Saved data entries:
--------------------------------

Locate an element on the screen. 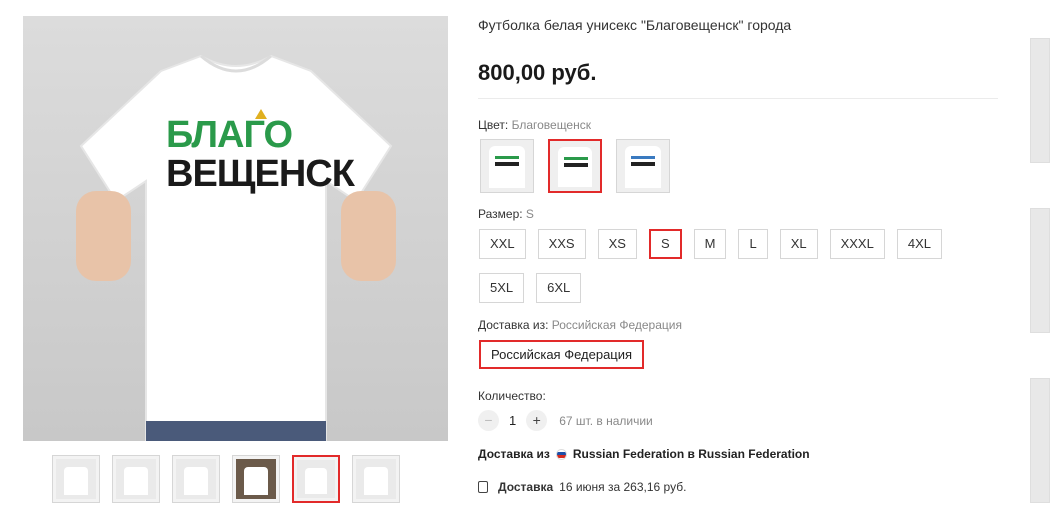 This screenshot has width=1050, height=516. color-label: Цвет: Благовещенск is located at coordinates (534, 125).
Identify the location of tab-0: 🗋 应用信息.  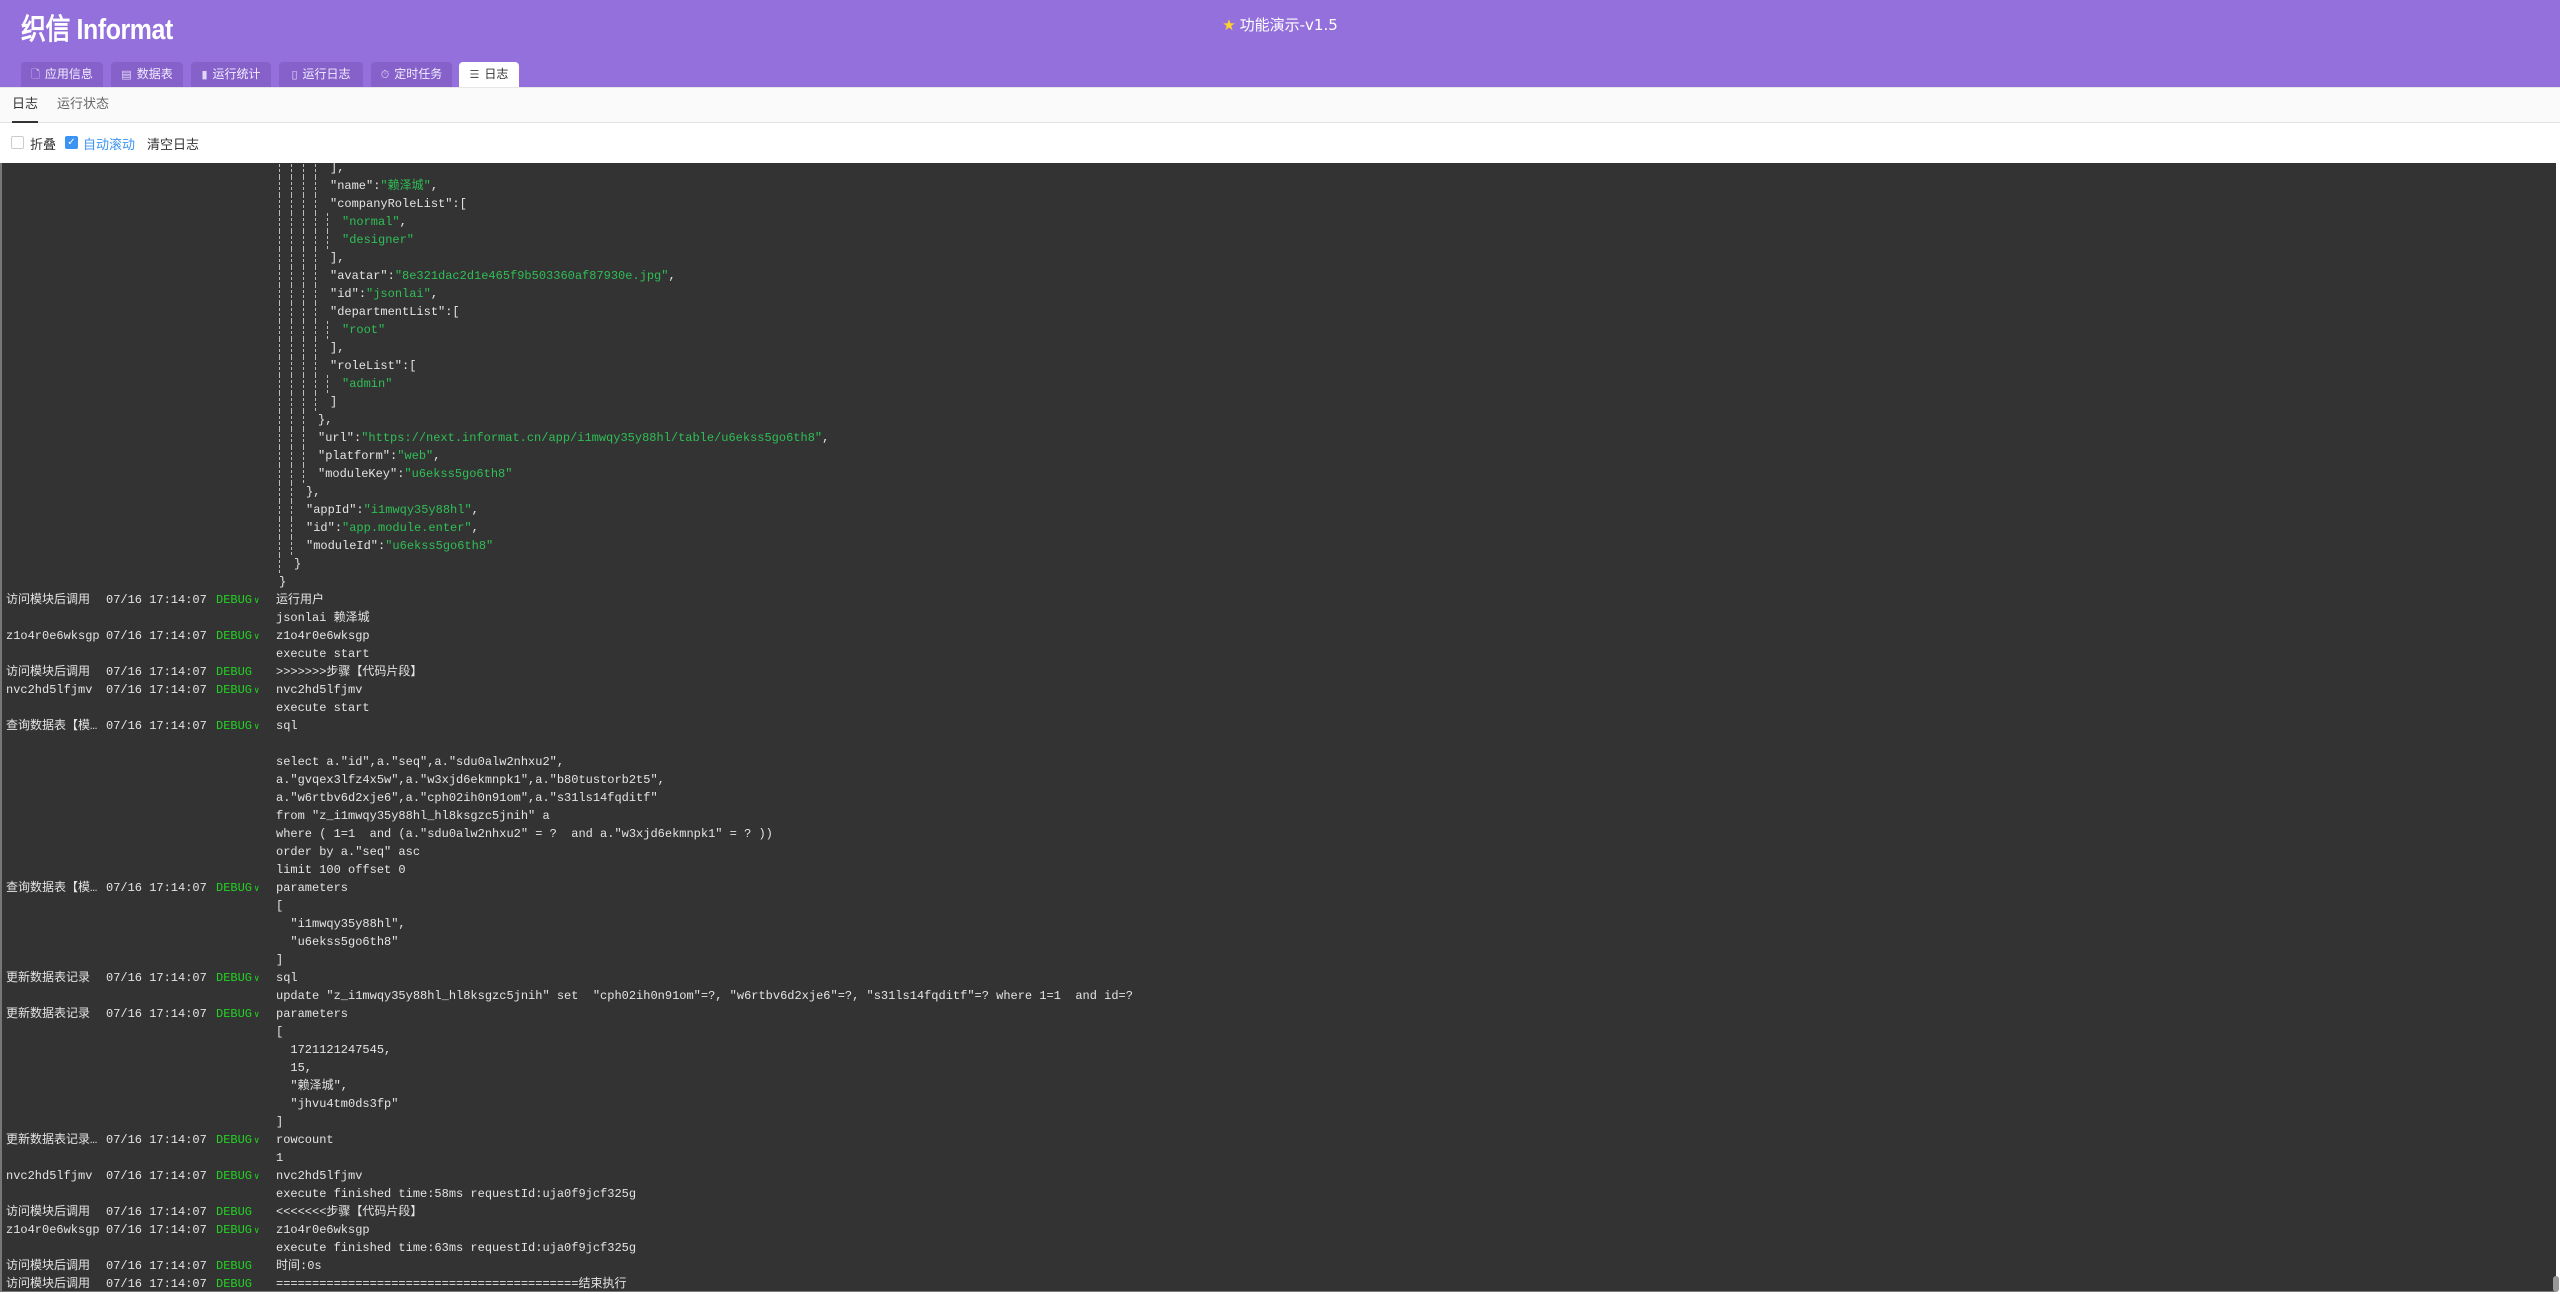
(62, 74).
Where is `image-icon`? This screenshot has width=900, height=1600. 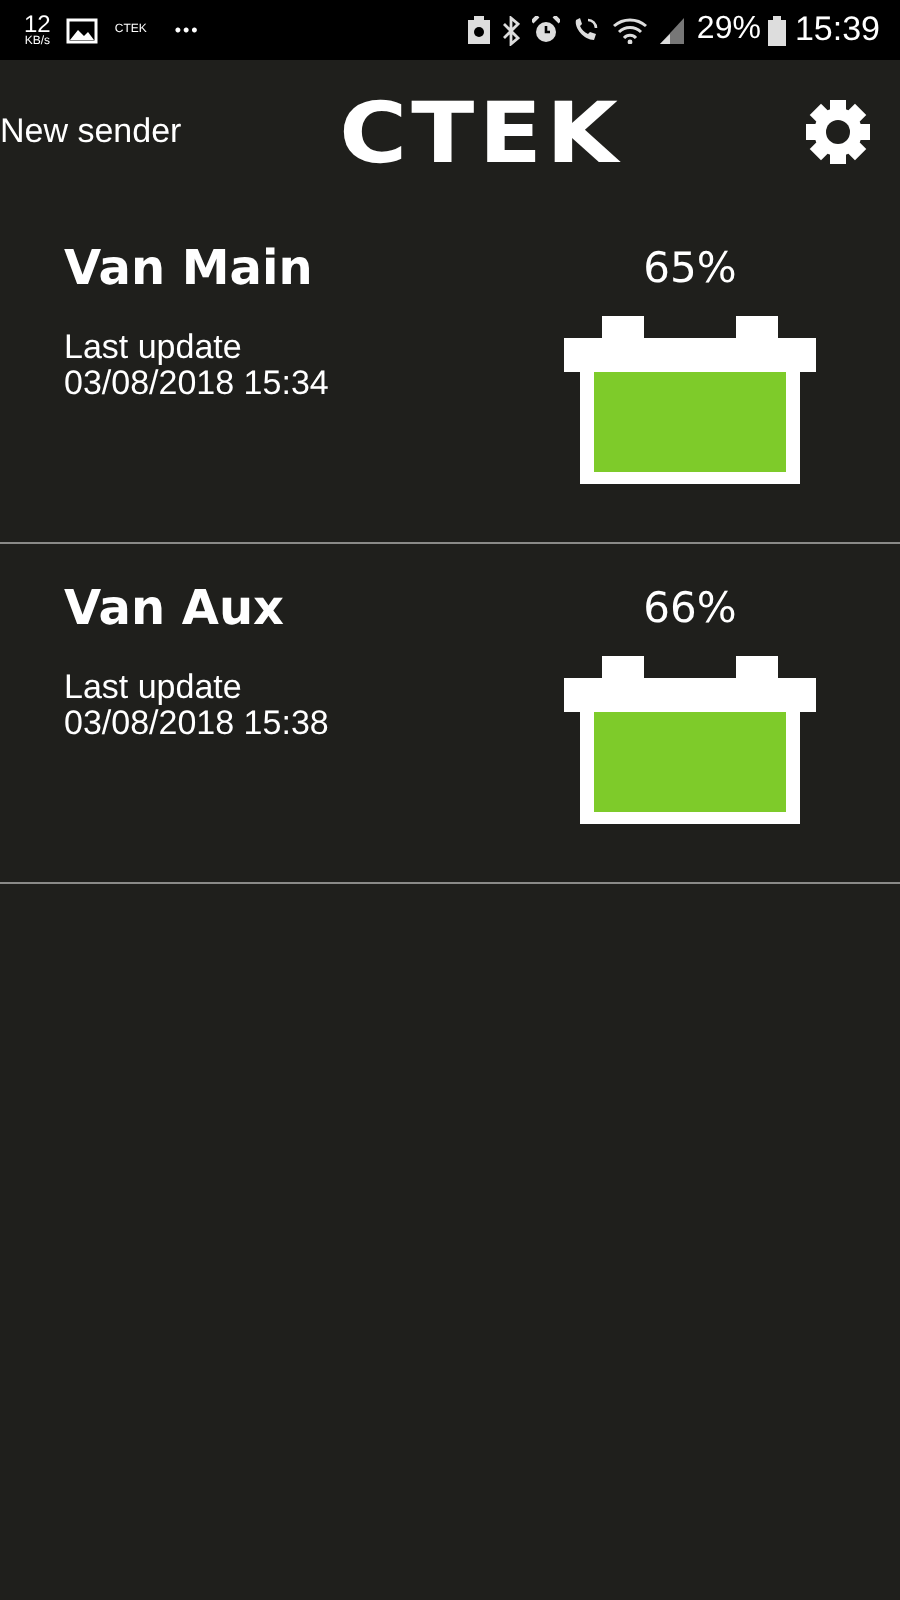
image-icon is located at coordinates (82, 30).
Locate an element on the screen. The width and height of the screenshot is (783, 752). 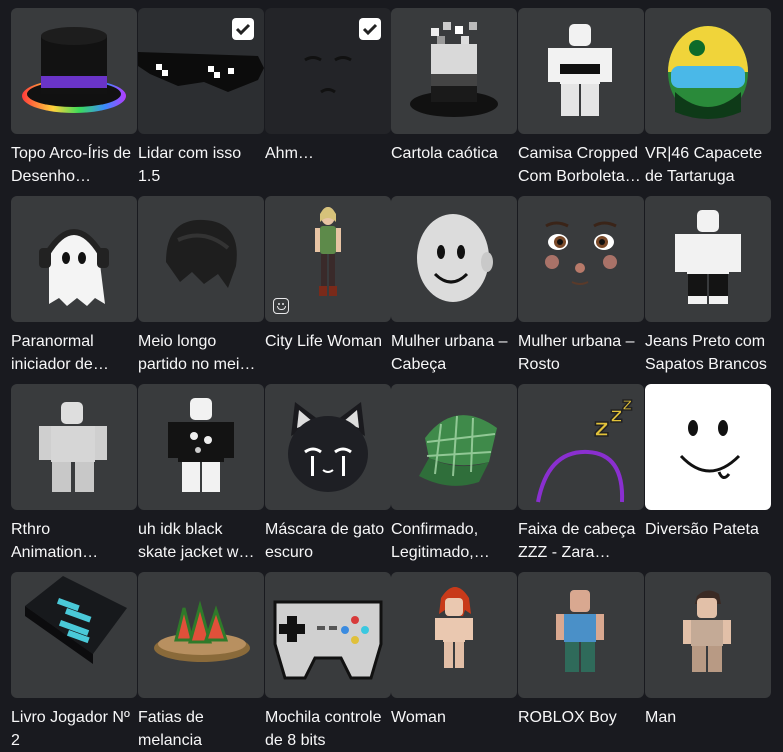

--------------------------------

Problem requirements →
Render the lines from the one holding "has width=900, height=1600." through the last line, inclusive, as a Markdown table with the columns Nr and Line, skipping any blank lines. Leave the pictures out.

Solution for this problem →
| Nr | Line |
|---|---|
| 1 | Where is `image-icon`? This screenshot has width=900, height=1600.  |
| 2 | image-icon is located at coordinates (82, 30). |
| 3 | Locate an element on the screen. The width and height of the screenshot is (783, 752).  |